### Stored data
..............................
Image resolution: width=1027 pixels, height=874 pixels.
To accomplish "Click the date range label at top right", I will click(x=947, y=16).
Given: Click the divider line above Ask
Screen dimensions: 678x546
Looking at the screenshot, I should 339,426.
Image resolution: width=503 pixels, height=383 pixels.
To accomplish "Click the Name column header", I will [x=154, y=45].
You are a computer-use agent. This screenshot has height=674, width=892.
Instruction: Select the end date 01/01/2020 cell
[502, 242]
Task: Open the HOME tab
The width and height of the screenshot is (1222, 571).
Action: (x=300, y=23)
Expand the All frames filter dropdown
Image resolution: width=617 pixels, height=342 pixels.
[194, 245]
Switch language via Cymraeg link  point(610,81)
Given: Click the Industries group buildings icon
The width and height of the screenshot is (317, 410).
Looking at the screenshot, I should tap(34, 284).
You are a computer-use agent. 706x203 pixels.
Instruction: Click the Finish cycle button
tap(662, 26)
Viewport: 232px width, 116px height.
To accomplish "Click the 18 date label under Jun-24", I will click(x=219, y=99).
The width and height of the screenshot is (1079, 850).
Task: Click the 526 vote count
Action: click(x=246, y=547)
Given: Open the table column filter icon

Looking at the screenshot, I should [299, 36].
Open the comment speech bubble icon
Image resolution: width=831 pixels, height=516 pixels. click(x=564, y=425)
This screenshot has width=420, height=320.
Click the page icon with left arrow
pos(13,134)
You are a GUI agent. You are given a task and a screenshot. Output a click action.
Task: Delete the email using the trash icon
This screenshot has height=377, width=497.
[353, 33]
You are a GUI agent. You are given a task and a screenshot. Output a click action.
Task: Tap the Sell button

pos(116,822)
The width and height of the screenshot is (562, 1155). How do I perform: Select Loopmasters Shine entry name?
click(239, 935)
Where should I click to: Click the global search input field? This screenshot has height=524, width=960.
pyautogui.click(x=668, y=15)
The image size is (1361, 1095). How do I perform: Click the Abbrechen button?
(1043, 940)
..............................
### About this task
What is needed is an exact restatement of every record above.

### Solution
Image resolution: width=1027 pixels, height=874 pixels.
To accomplish "Click the date range label at top right", I will click(x=947, y=16).
Given: Click the divider line above Ask
Screen dimensions: 678x546
Looking at the screenshot, I should 339,426.
Image resolution: width=503 pixels, height=383 pixels.
To accomplish "Click the Name column header", I will [x=154, y=45].
You are a computer-use agent. This screenshot has height=674, width=892.
Instruction: Select the end date 01/01/2020 cell
[502, 242]
Task: Open the HOME tab
The width and height of the screenshot is (1222, 571).
Action: (x=300, y=23)
Expand the All frames filter dropdown
Image resolution: width=617 pixels, height=342 pixels.
[194, 245]
Switch language via Cymraeg link  point(610,81)
Given: Click the Industries group buildings icon
The width and height of the screenshot is (317, 410).
Looking at the screenshot, I should tap(34, 284).
You are a computer-use agent. 706x203 pixels.
Instruction: Click the Finish cycle button
tap(662, 26)
Viewport: 232px width, 116px height.
To accomplish "Click the 18 date label under Jun-24", I will click(x=219, y=99).
The width and height of the screenshot is (1079, 850).
Task: Click the 526 vote count
Action: click(x=246, y=547)
Given: Open the table column filter icon

Looking at the screenshot, I should [299, 36].
Open the comment speech bubble icon
Image resolution: width=831 pixels, height=516 pixels. click(x=564, y=425)
This screenshot has width=420, height=320.
Click the page icon with left arrow
pos(13,134)
You are a GUI agent. You are given a task and a screenshot. Output a click action.
Task: Delete the email using the trash icon
This screenshot has height=377, width=497.
[353, 33]
You are a GUI agent. You are given a task and a screenshot. Output a click action.
Task: Tap the Sell button

pos(116,822)
The width and height of the screenshot is (562, 1155). How do I perform: Select Loopmasters Shine entry name?
click(239, 935)
Where should I click to: Click the global search input field? This screenshot has height=524, width=960.
pyautogui.click(x=668, y=15)
The image size is (1361, 1095). How do I perform: Click the Abbrechen button?
(1043, 940)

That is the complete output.